START RECORDS TO PROCESS

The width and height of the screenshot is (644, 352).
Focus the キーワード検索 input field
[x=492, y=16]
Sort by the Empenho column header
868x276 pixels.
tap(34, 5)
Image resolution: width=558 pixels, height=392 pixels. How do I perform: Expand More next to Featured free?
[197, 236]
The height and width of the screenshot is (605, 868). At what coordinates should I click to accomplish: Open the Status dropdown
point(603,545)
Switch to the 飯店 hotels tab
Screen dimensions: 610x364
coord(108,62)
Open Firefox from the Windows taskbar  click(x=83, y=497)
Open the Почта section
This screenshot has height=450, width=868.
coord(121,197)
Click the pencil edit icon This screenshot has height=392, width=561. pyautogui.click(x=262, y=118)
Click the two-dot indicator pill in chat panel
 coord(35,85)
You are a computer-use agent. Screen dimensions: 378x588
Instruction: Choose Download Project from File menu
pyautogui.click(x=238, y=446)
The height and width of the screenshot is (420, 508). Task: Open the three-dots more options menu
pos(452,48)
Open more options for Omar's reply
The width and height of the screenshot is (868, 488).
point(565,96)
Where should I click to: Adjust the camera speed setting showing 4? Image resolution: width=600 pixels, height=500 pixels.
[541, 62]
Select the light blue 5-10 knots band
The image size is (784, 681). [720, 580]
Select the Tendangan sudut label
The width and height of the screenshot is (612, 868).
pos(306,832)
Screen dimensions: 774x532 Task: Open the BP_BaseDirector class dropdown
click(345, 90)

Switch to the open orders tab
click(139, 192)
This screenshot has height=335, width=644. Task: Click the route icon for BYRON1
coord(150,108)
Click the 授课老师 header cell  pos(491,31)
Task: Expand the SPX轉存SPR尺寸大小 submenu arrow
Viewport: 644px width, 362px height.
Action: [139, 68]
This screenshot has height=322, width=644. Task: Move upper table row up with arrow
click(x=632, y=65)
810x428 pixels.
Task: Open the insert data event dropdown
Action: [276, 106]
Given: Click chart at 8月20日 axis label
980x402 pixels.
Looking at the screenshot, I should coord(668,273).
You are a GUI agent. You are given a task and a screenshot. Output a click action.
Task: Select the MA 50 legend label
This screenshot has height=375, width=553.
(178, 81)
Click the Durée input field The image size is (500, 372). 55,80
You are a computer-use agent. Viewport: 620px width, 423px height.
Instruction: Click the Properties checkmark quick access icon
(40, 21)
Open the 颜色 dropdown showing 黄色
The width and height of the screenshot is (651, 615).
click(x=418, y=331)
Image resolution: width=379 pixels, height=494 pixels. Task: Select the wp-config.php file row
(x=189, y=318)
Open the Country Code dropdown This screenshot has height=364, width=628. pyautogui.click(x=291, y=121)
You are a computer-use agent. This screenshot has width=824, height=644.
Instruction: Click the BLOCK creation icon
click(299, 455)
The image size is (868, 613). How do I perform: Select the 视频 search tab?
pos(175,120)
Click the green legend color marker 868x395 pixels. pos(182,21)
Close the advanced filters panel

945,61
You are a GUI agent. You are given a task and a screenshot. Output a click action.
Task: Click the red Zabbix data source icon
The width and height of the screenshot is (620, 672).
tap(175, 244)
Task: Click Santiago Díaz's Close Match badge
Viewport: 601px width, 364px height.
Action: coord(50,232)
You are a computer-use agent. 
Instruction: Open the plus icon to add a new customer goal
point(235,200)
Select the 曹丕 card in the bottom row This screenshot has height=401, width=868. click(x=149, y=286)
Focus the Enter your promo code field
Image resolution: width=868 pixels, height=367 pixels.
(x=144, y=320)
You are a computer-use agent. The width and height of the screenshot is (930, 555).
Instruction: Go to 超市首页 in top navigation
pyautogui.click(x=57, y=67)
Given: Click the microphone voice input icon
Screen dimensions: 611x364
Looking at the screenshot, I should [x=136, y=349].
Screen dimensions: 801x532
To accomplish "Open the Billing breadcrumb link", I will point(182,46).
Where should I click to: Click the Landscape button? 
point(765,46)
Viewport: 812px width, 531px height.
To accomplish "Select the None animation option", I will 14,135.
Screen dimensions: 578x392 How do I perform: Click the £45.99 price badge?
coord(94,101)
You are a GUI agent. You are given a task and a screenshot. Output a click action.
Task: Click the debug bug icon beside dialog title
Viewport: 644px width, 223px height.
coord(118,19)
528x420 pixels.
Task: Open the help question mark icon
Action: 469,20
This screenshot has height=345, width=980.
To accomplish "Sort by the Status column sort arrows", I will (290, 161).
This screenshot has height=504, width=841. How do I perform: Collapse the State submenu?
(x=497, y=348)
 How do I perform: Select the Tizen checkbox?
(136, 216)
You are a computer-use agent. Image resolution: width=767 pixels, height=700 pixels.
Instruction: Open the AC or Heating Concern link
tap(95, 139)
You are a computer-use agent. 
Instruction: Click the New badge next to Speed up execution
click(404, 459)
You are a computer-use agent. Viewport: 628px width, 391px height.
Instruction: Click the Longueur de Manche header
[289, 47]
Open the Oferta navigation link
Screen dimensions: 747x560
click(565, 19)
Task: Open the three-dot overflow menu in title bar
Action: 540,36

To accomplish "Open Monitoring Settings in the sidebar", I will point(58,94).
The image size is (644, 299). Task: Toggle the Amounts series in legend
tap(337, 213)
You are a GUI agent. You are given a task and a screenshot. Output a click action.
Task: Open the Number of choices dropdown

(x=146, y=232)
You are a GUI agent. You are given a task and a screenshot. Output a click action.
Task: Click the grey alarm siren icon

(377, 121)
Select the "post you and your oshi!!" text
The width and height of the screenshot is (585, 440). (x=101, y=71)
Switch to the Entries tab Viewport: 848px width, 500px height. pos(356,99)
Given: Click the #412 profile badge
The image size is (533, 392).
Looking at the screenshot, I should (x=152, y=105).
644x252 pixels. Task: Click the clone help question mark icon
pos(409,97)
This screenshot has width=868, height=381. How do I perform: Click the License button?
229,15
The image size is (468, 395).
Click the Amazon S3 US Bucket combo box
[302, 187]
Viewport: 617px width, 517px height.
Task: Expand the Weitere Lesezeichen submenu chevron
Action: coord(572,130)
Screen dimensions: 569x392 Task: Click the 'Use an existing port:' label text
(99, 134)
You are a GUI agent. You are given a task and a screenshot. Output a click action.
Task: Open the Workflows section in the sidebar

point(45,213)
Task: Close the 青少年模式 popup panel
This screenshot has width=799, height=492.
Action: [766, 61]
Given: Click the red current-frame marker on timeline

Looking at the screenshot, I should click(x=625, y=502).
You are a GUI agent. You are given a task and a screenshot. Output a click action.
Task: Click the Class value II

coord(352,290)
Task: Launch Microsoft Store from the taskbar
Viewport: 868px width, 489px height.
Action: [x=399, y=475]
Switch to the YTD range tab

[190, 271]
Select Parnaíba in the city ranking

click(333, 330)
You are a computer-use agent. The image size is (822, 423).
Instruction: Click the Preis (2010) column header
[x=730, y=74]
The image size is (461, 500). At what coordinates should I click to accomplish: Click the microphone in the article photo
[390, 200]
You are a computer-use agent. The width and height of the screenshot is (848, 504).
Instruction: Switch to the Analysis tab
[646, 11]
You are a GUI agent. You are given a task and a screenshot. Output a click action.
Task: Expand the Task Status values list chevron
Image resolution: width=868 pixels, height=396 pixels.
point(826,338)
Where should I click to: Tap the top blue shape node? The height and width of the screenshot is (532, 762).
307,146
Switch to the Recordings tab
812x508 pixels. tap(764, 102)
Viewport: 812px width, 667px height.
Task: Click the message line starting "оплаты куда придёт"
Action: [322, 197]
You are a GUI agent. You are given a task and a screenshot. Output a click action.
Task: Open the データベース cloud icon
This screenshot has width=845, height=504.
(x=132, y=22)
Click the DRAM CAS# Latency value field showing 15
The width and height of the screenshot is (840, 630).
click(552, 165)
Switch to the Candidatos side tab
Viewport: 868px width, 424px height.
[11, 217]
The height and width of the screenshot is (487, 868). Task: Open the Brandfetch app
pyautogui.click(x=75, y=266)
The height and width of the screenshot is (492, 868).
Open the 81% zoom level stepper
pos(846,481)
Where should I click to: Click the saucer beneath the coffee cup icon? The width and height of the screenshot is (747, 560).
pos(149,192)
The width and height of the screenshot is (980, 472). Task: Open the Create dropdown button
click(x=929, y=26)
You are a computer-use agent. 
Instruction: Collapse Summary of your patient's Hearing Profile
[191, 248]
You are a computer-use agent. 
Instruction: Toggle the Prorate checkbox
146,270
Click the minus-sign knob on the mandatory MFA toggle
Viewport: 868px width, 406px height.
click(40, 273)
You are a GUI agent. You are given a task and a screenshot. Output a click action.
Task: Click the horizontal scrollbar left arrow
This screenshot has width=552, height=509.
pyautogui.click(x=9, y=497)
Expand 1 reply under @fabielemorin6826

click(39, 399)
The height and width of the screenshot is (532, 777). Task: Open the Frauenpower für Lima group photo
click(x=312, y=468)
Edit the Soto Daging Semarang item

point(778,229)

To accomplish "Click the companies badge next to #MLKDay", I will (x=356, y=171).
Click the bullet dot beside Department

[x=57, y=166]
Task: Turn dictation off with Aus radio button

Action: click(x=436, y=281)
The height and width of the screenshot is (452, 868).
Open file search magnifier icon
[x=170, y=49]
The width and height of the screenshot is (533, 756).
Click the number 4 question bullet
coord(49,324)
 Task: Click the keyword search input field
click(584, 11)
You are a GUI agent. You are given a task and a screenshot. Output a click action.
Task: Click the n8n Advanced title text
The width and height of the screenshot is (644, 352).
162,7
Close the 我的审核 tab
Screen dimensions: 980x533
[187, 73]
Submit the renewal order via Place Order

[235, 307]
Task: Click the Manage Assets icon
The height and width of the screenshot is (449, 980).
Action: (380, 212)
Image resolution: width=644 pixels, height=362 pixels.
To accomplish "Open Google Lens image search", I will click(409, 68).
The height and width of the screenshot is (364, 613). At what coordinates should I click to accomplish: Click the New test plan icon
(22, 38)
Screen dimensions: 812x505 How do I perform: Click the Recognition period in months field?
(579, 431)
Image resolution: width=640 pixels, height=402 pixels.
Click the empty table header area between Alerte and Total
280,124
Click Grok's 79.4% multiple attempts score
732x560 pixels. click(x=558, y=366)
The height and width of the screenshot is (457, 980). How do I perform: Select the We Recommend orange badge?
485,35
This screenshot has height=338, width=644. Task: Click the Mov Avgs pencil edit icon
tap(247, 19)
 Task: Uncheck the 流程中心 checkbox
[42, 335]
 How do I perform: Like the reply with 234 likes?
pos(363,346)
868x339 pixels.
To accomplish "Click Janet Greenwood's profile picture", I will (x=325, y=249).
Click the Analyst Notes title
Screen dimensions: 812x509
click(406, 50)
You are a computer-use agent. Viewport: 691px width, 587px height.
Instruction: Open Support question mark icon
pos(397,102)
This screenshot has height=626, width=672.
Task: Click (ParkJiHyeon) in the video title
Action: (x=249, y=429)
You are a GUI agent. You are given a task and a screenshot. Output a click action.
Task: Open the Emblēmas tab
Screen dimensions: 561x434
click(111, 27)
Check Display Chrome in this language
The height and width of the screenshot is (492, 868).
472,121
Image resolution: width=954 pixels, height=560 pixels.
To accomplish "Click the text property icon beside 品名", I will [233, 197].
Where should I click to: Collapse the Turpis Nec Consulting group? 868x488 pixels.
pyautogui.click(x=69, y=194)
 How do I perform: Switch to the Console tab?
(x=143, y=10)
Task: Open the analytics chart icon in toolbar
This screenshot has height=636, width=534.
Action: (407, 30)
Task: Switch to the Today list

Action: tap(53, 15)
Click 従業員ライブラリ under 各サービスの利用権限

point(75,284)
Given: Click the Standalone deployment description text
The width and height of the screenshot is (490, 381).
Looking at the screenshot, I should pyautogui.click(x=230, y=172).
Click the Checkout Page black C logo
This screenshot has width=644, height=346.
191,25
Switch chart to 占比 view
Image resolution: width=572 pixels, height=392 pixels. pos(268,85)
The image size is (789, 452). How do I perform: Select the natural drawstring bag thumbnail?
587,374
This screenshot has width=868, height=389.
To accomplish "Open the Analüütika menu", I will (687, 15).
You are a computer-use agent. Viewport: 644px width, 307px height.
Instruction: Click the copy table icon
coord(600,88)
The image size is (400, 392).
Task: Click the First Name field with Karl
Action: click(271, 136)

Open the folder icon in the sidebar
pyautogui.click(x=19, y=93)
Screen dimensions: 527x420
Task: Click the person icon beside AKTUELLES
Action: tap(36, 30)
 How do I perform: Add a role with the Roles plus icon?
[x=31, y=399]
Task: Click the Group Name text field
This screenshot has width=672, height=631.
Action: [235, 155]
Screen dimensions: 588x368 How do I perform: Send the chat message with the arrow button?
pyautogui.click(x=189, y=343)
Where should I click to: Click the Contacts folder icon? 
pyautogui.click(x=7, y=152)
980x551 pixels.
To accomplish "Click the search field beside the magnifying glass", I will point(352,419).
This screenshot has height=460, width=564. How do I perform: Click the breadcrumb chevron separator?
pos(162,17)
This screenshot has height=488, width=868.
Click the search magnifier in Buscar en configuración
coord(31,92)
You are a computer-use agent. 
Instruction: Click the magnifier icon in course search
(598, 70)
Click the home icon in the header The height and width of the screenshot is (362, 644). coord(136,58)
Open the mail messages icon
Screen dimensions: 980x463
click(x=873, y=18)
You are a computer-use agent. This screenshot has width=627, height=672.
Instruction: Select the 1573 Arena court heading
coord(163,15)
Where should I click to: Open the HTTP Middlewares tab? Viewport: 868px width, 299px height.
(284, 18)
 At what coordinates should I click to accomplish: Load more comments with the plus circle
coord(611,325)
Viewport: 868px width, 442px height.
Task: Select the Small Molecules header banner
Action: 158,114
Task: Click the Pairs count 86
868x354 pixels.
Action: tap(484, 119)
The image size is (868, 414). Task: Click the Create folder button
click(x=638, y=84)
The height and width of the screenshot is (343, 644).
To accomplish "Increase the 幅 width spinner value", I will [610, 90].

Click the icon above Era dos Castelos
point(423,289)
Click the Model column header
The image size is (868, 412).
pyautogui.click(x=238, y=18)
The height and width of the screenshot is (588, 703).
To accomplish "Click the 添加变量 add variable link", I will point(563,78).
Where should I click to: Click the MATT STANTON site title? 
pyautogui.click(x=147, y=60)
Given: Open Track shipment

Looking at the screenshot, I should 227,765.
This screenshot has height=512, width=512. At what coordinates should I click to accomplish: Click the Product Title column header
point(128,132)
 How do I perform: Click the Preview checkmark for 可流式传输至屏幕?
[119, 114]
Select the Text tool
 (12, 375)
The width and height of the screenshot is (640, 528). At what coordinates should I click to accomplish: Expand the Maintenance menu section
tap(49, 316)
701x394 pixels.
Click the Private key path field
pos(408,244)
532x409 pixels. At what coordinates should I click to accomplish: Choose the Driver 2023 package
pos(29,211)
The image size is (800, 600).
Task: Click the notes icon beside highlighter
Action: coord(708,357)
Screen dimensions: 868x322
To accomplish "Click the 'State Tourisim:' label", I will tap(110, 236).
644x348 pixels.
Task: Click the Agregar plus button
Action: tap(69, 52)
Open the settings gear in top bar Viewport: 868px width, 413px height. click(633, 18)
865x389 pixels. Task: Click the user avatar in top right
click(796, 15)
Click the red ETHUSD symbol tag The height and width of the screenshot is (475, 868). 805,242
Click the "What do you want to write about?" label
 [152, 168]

END RECORDS TO PROCESS

> [WHAT YOU NEED TO DO]: Every line from the first entry to the line containing "Task: Select the MA 50 legend label" should be transcribed exactly, and nothing beyond it.

> [WRITTEN RESPONSE]:
The width and height of the screenshot is (644, 352).
Focus the キーワード検索 input field
[x=492, y=16]
Sort by the Empenho column header
868x276 pixels.
tap(34, 5)
Image resolution: width=558 pixels, height=392 pixels. How do I perform: Expand More next to Featured free?
[197, 236]
The height and width of the screenshot is (605, 868). At what coordinates should I click to accomplish: Open the Status dropdown
point(603,545)
Switch to the 飯店 hotels tab
Screen dimensions: 610x364
coord(108,62)
Open Firefox from the Windows taskbar  click(x=83, y=497)
Open the Почта section
This screenshot has height=450, width=868.
coord(121,197)
Click the pencil edit icon This screenshot has height=392, width=561. pyautogui.click(x=262, y=118)
Click the two-dot indicator pill in chat panel
 coord(35,85)
You are a computer-use agent. Screen dimensions: 378x588
Instruction: Choose Download Project from File menu
pyautogui.click(x=238, y=446)
The height and width of the screenshot is (420, 508). Task: Open the three-dots more options menu
pos(452,48)
Open more options for Omar's reply
The width and height of the screenshot is (868, 488).
point(565,96)
Where should I click to: Adjust the camera speed setting showing 4? Image resolution: width=600 pixels, height=500 pixels.
[541, 62]
Select the light blue 5-10 knots band
The image size is (784, 681). [720, 580]
Select the Tendangan sudut label
The width and height of the screenshot is (612, 868).
pos(306,832)
Screen dimensions: 774x532 Task: Open the BP_BaseDirector class dropdown
click(345, 90)

Switch to the open orders tab
click(139, 192)
This screenshot has height=335, width=644. Task: Click the route icon for BYRON1
coord(150,108)
Click the 授课老师 header cell  pos(491,31)
Task: Expand the SPX轉存SPR尺寸大小 submenu arrow
Viewport: 644px width, 362px height.
Action: [139, 68]
This screenshot has height=322, width=644. Task: Move upper table row up with arrow
click(x=632, y=65)
810x428 pixels.
Task: Open the insert data event dropdown
Action: [276, 106]
Given: Click chart at 8月20日 axis label
980x402 pixels.
Looking at the screenshot, I should coord(668,273).
You are a GUI agent. You are given a task and a screenshot. Output a click action.
Task: Select the MA 50 legend label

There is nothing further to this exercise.